■ Records for this exercise:
_ _ _
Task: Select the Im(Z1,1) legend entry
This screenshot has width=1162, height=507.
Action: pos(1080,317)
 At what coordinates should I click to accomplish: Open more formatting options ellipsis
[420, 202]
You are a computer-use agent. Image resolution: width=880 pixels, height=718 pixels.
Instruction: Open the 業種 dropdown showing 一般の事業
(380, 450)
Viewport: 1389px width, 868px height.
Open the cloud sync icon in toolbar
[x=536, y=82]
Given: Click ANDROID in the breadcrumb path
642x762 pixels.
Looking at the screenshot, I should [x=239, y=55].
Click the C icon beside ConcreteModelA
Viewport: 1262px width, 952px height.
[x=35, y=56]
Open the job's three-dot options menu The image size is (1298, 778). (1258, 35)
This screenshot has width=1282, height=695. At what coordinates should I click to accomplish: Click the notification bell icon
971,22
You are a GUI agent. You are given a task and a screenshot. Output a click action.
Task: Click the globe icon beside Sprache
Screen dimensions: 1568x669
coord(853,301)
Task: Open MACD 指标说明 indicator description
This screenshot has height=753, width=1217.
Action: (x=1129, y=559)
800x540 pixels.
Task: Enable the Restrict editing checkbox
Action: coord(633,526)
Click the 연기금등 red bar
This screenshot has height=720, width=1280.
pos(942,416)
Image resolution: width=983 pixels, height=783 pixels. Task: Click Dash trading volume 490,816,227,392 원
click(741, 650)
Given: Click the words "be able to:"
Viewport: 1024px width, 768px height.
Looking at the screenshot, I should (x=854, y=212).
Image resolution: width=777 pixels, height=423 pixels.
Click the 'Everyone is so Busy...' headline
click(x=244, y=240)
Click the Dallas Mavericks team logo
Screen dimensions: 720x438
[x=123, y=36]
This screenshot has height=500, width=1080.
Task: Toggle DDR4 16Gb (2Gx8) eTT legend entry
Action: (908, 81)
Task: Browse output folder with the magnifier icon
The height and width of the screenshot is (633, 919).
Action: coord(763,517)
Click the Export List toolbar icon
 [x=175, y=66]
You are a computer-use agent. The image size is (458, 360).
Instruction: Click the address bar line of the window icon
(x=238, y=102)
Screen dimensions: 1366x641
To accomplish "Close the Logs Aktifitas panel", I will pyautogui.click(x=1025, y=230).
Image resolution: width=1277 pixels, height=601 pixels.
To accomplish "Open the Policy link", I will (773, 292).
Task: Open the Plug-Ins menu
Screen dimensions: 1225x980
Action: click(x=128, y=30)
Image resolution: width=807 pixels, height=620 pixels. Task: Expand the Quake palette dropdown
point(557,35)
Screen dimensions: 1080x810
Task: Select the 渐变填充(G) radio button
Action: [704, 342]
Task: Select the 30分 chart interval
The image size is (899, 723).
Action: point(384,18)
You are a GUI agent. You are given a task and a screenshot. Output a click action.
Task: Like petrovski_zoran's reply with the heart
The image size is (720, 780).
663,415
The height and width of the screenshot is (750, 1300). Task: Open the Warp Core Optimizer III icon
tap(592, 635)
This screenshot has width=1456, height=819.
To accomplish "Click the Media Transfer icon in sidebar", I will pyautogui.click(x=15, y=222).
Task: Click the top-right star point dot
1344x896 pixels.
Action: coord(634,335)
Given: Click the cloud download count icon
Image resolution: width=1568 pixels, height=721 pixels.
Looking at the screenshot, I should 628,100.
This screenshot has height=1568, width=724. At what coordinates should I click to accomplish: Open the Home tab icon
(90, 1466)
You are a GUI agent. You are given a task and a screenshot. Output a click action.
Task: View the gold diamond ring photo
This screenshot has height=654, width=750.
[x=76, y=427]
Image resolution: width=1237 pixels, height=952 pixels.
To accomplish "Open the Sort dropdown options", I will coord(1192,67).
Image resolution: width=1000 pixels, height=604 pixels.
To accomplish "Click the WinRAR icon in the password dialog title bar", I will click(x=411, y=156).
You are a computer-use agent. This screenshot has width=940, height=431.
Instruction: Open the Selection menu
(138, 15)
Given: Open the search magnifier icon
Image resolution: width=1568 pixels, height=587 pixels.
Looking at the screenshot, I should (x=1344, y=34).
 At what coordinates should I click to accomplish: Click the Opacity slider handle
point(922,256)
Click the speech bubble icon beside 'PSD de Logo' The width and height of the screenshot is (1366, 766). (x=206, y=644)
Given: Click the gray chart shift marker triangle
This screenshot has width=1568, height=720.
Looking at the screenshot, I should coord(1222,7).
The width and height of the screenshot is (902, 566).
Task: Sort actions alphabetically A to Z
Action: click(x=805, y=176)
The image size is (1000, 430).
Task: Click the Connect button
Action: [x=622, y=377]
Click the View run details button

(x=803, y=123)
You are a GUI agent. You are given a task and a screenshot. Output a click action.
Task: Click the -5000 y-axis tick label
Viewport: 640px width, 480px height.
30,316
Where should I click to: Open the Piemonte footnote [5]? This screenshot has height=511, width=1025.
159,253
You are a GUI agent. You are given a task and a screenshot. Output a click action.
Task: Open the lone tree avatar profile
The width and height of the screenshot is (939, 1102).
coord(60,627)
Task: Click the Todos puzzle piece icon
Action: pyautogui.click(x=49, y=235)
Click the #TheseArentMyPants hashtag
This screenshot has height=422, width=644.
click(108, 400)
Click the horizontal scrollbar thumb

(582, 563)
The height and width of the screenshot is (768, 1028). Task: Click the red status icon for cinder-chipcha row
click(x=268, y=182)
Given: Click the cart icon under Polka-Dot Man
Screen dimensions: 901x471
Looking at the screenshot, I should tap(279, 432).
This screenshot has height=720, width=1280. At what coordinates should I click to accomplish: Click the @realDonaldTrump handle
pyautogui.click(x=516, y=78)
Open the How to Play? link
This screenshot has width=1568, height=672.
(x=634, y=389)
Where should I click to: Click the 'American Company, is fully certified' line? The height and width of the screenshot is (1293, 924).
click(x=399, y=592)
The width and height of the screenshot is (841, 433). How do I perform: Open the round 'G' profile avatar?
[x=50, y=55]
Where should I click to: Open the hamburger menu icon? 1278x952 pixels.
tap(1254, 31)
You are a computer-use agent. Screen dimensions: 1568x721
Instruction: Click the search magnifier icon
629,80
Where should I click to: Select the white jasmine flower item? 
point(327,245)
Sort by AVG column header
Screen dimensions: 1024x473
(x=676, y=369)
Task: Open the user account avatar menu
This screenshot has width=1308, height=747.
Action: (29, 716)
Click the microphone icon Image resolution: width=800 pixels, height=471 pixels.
_ _ _
■ Task directions: In the entries above, the lines from the one bearing "Task: Open MACD 指标说明 indicator description" up to and including the one bearing "Task: Like petrovski_zoran's" should be transcribed exactly; no other line is wanted.

■ Result for this exercise:
Task: Open MACD 指标说明 indicator description
This screenshot has height=753, width=1217.
Action: (x=1129, y=559)
800x540 pixels.
Task: Enable the Restrict editing checkbox
Action: coord(633,526)
Click the 연기금등 red bar
This screenshot has height=720, width=1280.
pos(942,416)
Image resolution: width=983 pixels, height=783 pixels. Task: Click Dash trading volume 490,816,227,392 원
click(741, 650)
Given: Click the words "be able to:"
Viewport: 1024px width, 768px height.
Looking at the screenshot, I should (x=854, y=212).
Image resolution: width=777 pixels, height=423 pixels.
Click the 'Everyone is so Busy...' headline
click(x=244, y=240)
Click the Dallas Mavericks team logo
Screen dimensions: 720x438
[x=123, y=36]
This screenshot has height=500, width=1080.
Task: Toggle DDR4 16Gb (2Gx8) eTT legend entry
Action: (908, 81)
Task: Browse output folder with the magnifier icon
The height and width of the screenshot is (633, 919).
Action: coord(763,517)
Click the Export List toolbar icon
 [x=175, y=66]
You are a computer-use agent. The image size is (458, 360).
Instruction: Click the address bar line of the window icon
(x=238, y=102)
Screen dimensions: 1366x641
To accomplish "Close the Logs Aktifitas panel", I will pyautogui.click(x=1025, y=230).
Image resolution: width=1277 pixels, height=601 pixels.
To accomplish "Open the Policy link", I will (773, 292).
Task: Open the Plug-Ins menu
Screen dimensions: 1225x980
Action: click(x=128, y=30)
Image resolution: width=807 pixels, height=620 pixels. Task: Expand the Quake palette dropdown
point(557,35)
Screen dimensions: 1080x810
Task: Select the 渐变填充(G) radio button
Action: [704, 342]
Task: Select the 30分 chart interval
The image size is (899, 723).
Action: point(384,18)
You are a GUI agent. You are given a task and a screenshot. Output a click action.
Task: Like petrovski_zoran's reply with the heart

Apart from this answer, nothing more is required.